«The Magnificent Seven»: c'est ainsi les investisseurs surnomment les sept géants technologiques américains dont la capitalisation boursière atteint aujourd’hui un total de 20 000 milliards de dollars, soit l’équivalent de la production économique annuelle de l’ensemble de l’Union européenne.
Leur surnom vient du western éponyme de 1960 (en français: «Les Sept Mercenaires»), où sept pistoleros défendent un village mexicain contre une bande de brigands largement supérieure en nombre. Le film se termine de manière amère: les bandits sont vaincus, mais quatre des sept héros y laissent la vie.
Nul ne peut dire comment se terminera l’histoire boursière des Magnificent Seven. Portées par l’espoir que l’intelligence artificielle (IA) dopera bientôt la productivité mondiale, ces entreprises affichent aujourd’hui des valorisations stratosphériques, allant de 1100 milliards de dollars (Tesla) à 4400 milliards (Nvidia).

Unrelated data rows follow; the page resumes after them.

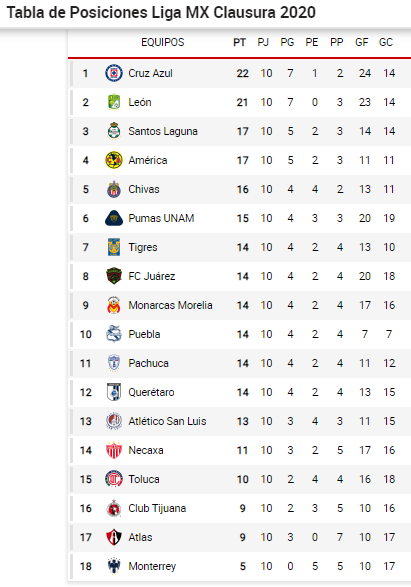Select the Tigres team badge
This screenshot has width=411, height=587.
(x=114, y=247)
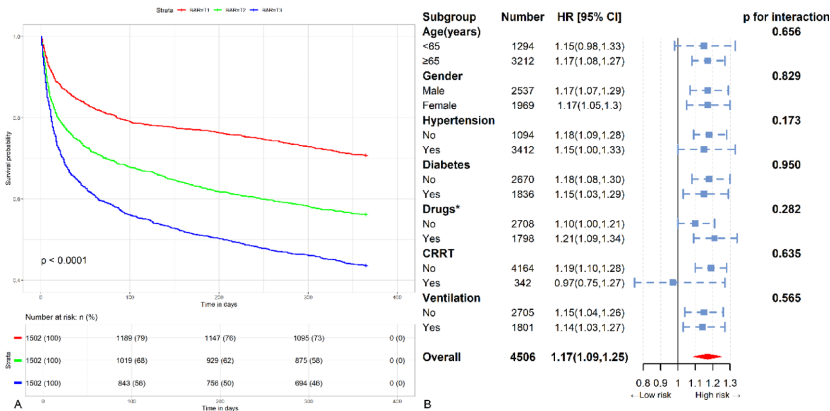Image resolution: width=830 pixels, height=411 pixels.
Task: Click the end of the red survival curve
Action: point(366,155)
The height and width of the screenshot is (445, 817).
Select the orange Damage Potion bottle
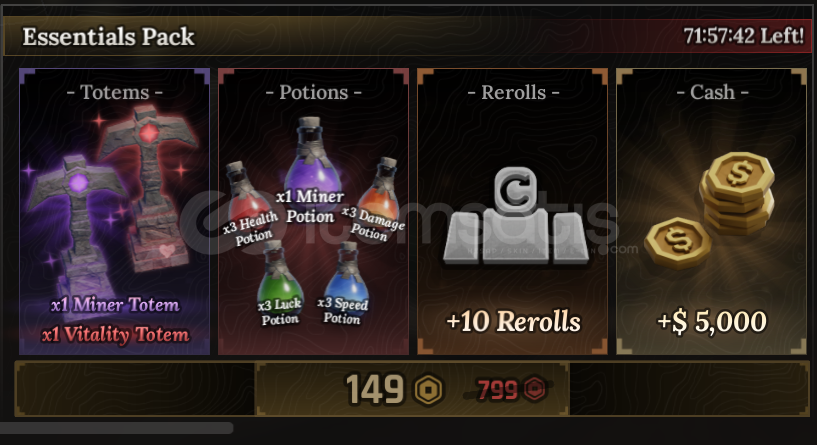coord(380,188)
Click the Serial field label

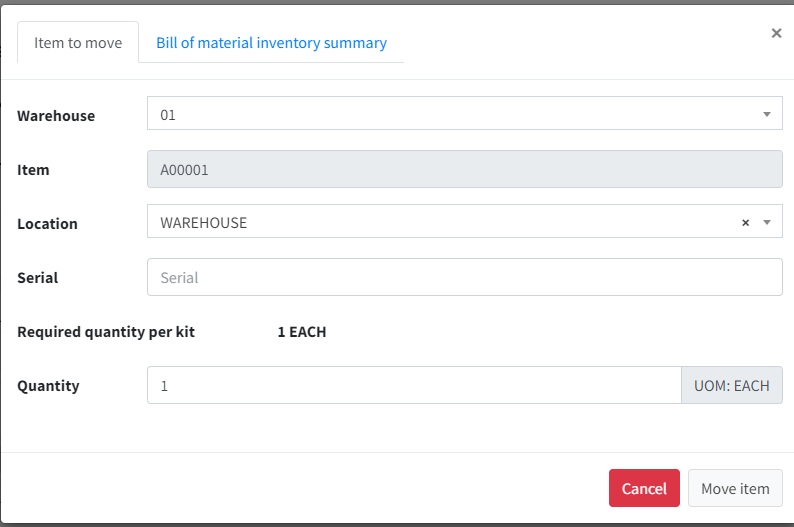pyautogui.click(x=38, y=278)
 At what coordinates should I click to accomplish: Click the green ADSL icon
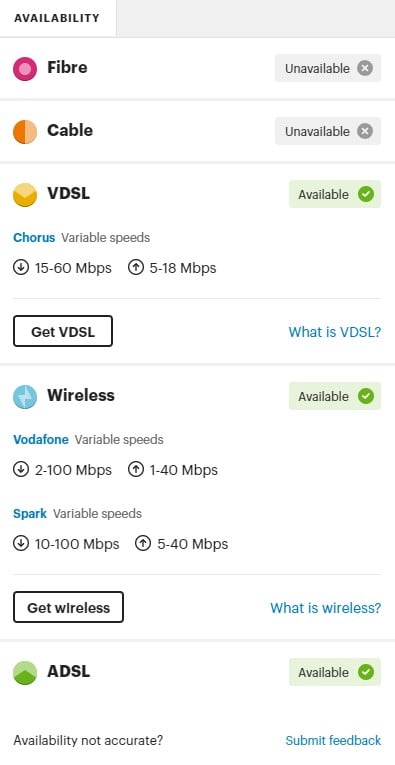point(25,673)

Un calcul des analystes d’UBS, publié avant les résultats semestriels de Nvidia mercredi, illustre les projections à l’origine de cet eldorado boursier: si un tiers des tâches mondiales pouvait être automatisé à 50%, et si l’industrie de l’IA captait 10% de ces gains de productivité, cela représenterait des revenus annuels de 1500 milliards de dollars pour le secteur.
C’est deux fois plus que la somme de toutes les dépenses d’investissement en IA des quatre dernières années, selon les analystes d’UBS. Ce qu'il faut comprendre: pour chaque dollar investi dans l’IA, l’industrie en tirerait sept à huit de bénéfices.

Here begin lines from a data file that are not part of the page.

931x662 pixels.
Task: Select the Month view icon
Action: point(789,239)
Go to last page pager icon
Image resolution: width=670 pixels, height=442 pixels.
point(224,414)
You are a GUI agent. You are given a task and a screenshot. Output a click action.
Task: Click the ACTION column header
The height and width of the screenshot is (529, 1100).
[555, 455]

Mais les voix critiques se multiplient. Une étude du Massachusetts Institute of Technology (MIT) souligne que 95% des projets d’IA en entreprise n’engendrent aucune croissance supplémentaire. Sam Altman, fondateur d’OpenAI, a récemment mis en garde: la flambée boursière autour de l’IA rappelle la bulle internet d’il y a 25 ans. Mais les investisseurs savent aussi qu’un billet de 100 dollars placé à l'époque dans Amazon vaut aujourd’hui… 12 000 dollars.
C'est indéniable: le potentiel des actions liées à l’IA est énorme, mais seuls certains titres se révéleront payants. En 2023 et 2024, miser indistinctement sur les sept suffisait presque. Depuis le début de l’année, les trajectoires divergent toutefois nettement.
Tesla, par exemple, affiche des résultats décevants. Beaucoup veulent encore croire qu’Elon Musk transformera le constructeur automobile en leader mondial de l’IA appliquée (conduite autonome, robotique humanoïde). Mais pour l’heure, l'action dégringole.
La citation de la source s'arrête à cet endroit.